QUOTED TEXT:
************

Nothing happening for the rest of February- phew- but first weekend of March I’ll be performing with Exultate Choir and Orchestra on their series “Emmanuel”- a performance of the best of the best oratorios we know and love. Check out their website or my calendar for dates and locations.

Rehearsals: nothing on the books for a bit.

Practicing: Sight-reading and some basics, not over-extending myself too much for a week or two.

Listening: I pulled out my favorite Billy Joel album yesterday, Stormfront, in case you were wondering how cool I am.

Teaching: Hamline update: Spring semester has started and I have two students there this semester, which is double last! I’m also excited to get to work with the wind ensemble as a player-coach and meet some more of the school’s fantastic students.

Studying: Still waiting on a copy of Flow to come from the library. So not much.

Relaxing: I had a really low key weekend of comic books, video games, and chats with friends. I have a guest this weekend and I’m excited to do a little MSP sight-seeing!

 

Weekly Round-up 2/8/16

Performances: As always I keep a calendar updated on this site.

Monday, 2/8 12pm- Hamline University Lunch Recital. More info to come! These are short, informal half-hour recitals and I am happy to be the featured artist for February. I’ll be playing the David Concertino, selections from Bach Cello Suite No 2, and the first movement of Red Dragonfly by Amy Mills. TODAY! Tune in here to watch: http://portal.stretchinternet.com/hamlineadmin/

Rehearsals: Mill City Five meets this week!

************

LISTED ENTRIES:
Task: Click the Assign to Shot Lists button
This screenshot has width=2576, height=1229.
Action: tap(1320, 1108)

************

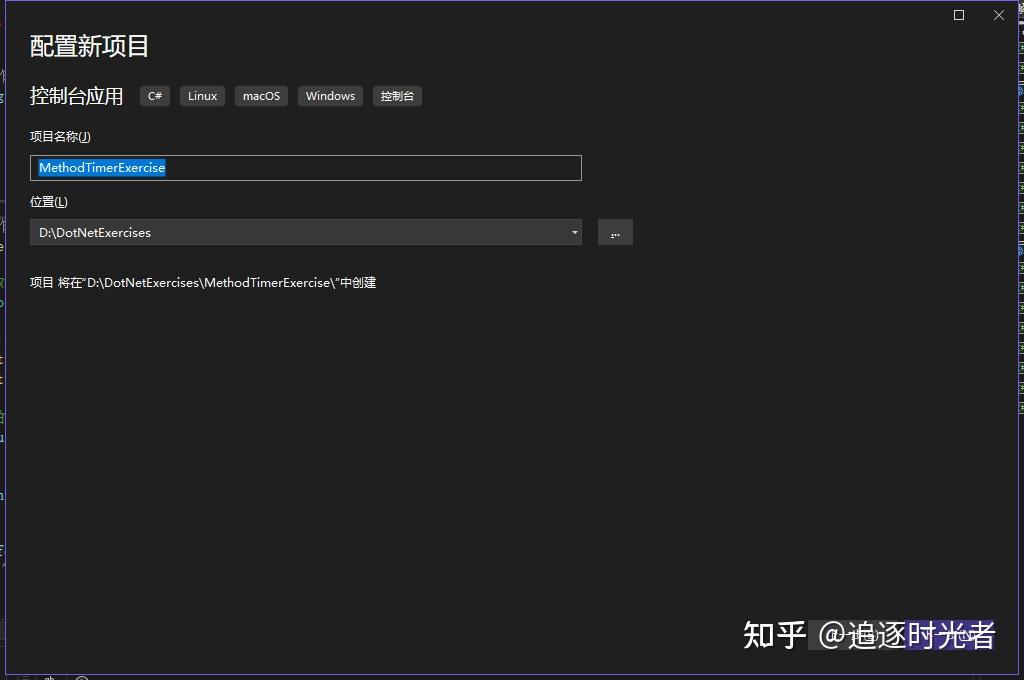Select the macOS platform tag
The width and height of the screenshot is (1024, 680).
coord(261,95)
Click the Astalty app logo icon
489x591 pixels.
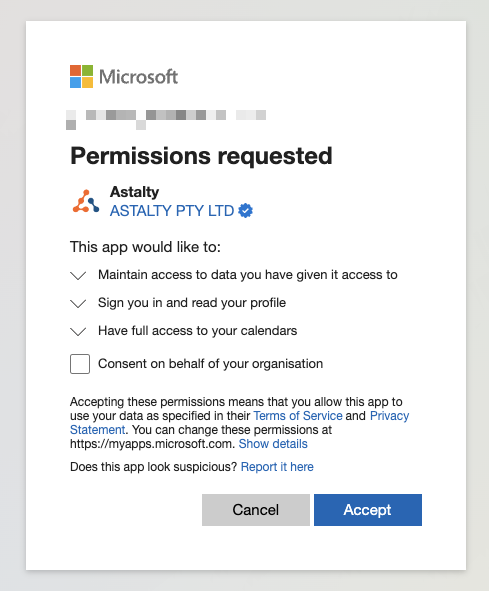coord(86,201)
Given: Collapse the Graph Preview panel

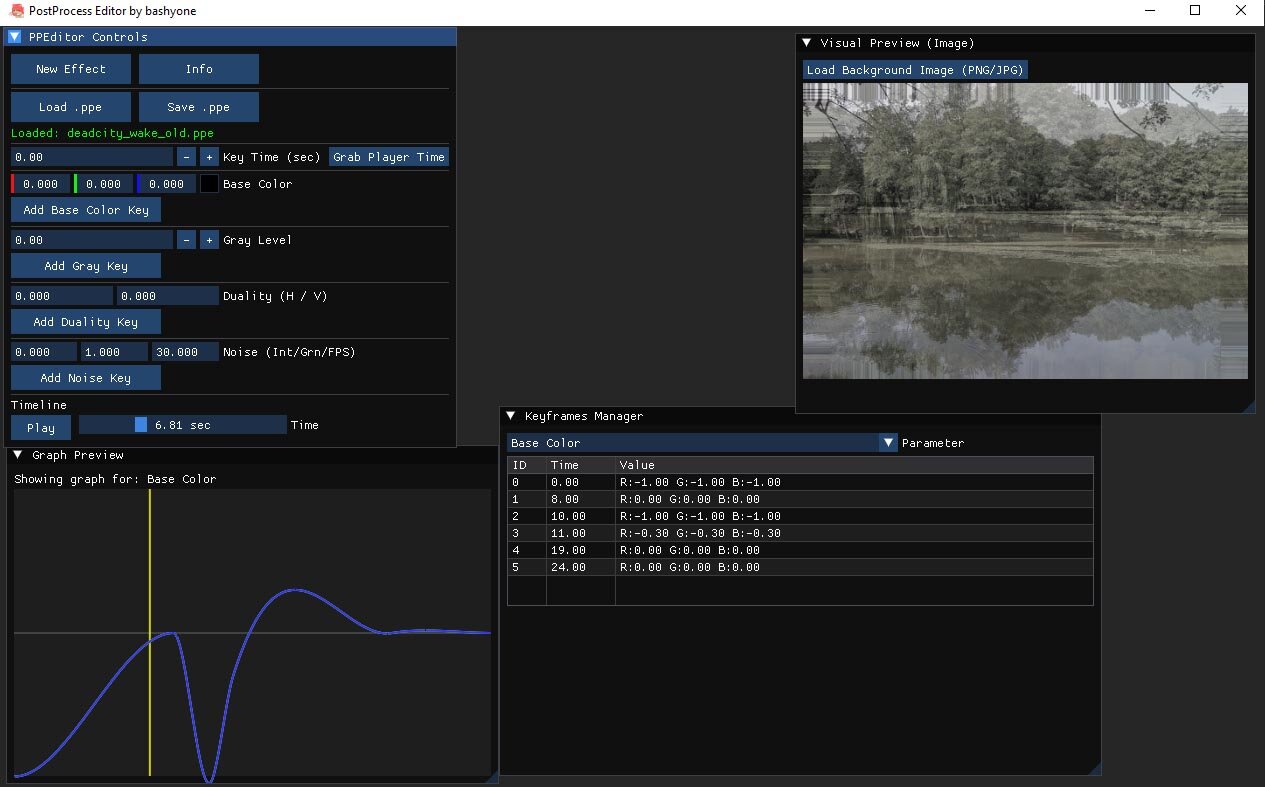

************

TASK INSTRUCTIONS:
A) From the weekly round-up post, return word for word the part that opens with the words containing "Nothing happening for" and closes with "dates and locations.".
B) In the weekly round-up post, how many students does the writer have at Hamline this semester?
C) Write what comes next in the weekly round-up post, picking up right after its last line.

ANSWERS FOR THE TASKS:
A)
Nothing happening for the rest of February- phew- but first weekend of March I’ll be performing with Exultate Choir and Orchestra on their series “Emmanuel”- a performance of the best of the best oratorios we know and love. Check out their website or my calendar for dates and locations.

B) Two students, which is double the number from last semester.

C)
Practicing: Auditions are done, after this afternoon my feature recital at Hamline will be done, and I’m looking at a long stretch in February with nothing very concrete to prepare. I think it may be time to dive back into some etudes, like the Slama or the Arban, perhaps.

Listening: Hit up some tunes reminiscent of things I loved in college yesterday, Ani Difranco’s Evolve being at the top of the list.

And, I watched Minnesota Youth Symphonies give a tremendous concert yesterday afternoon in Orchestra Hall. My student Bjorn performed 1st trombone on Hindemith’s Symphonic Metamorphoses with the top orchestra. It was phenomenal. That piece brings back some amazing memories from high school and makes me a little weepy.

Teaching: Not sure what will come up this week! Focused practice has been my main tool for taking students’ attention off technique and intonation- and solving those problems in the process.

Studying: Time to start researching grants for my studio scholarship expansion plans. And it’s MMEA weekend, which means I’ll get to learn how to be a contest judge!

Relaxing: I’m not sure what that is.

 

Weekly Round-up 2/1/16

Performances: As always I keep a calendar updated on this site.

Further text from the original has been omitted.